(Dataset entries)

▼

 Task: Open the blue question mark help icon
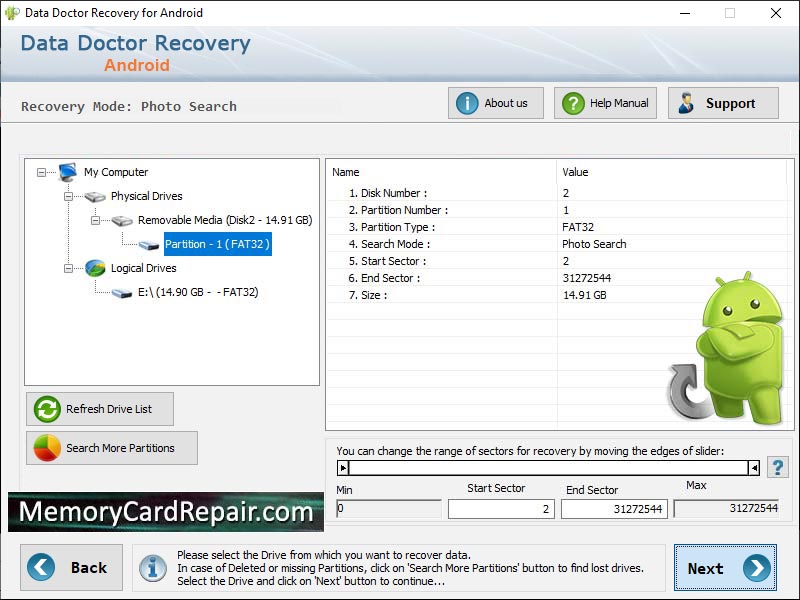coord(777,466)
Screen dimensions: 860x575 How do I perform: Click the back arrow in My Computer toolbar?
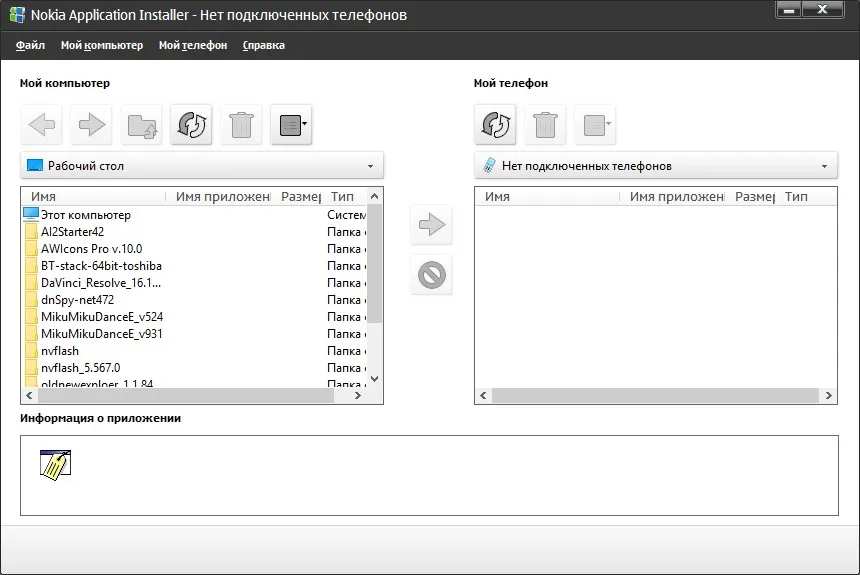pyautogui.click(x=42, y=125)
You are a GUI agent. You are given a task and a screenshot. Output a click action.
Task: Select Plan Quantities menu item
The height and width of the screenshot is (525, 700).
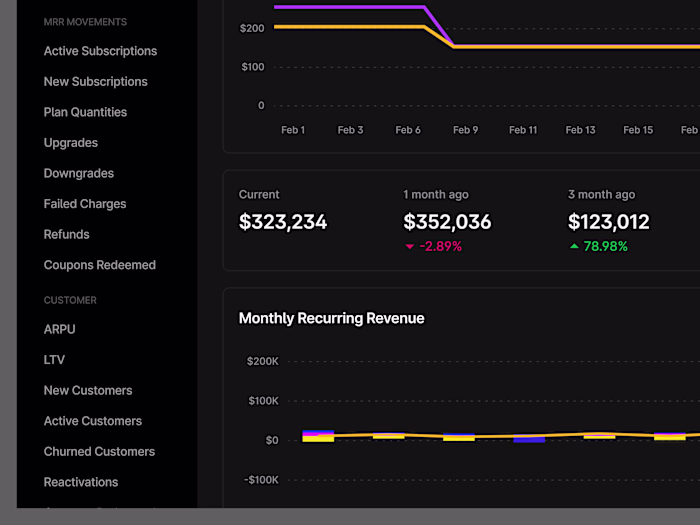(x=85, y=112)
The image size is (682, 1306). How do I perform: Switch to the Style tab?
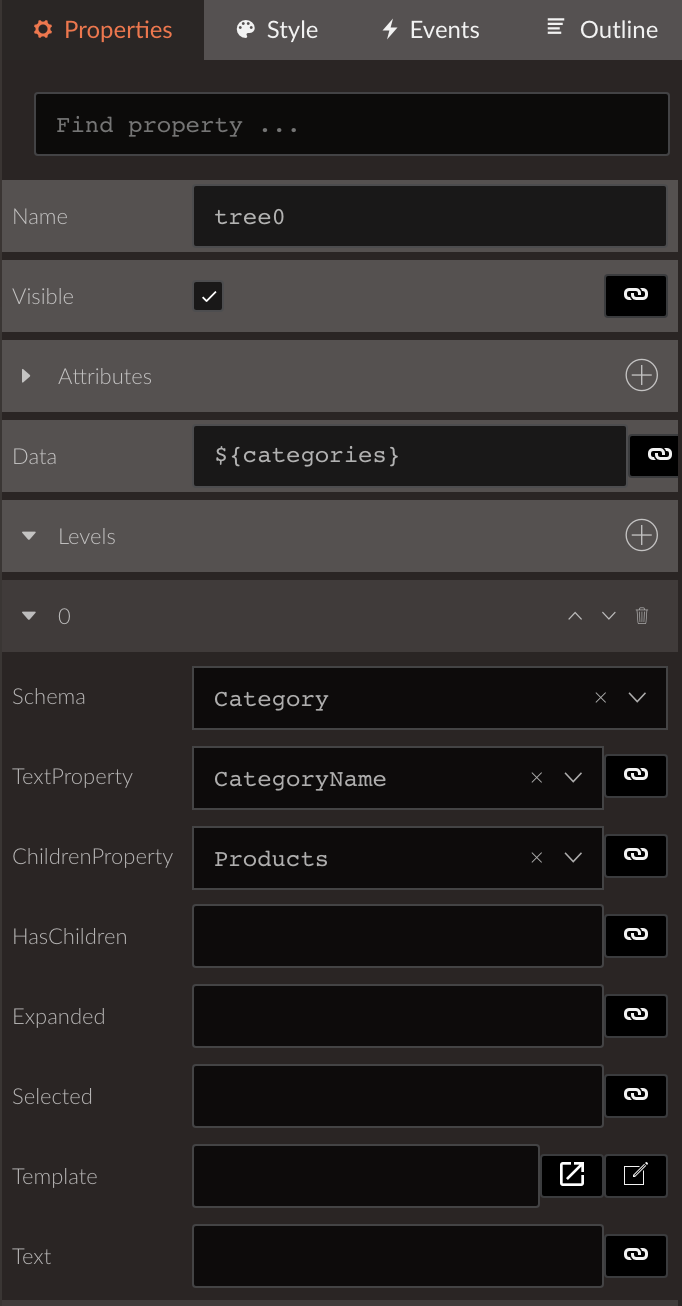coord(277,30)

▲

_What is required_
Word for word, copy the lines from the one with "You are a GUI" through the end of the entries above, and do not include any picture.

_Response to this exercise_
You are a GUI agent. You are given a task and a screenshot. Output a click action.
Task: Select Plan Quantities menu item
The height and width of the screenshot is (525, 700).
(x=85, y=112)
The image size is (682, 1306). How do I perform: Switch to the Style tab?
coord(277,30)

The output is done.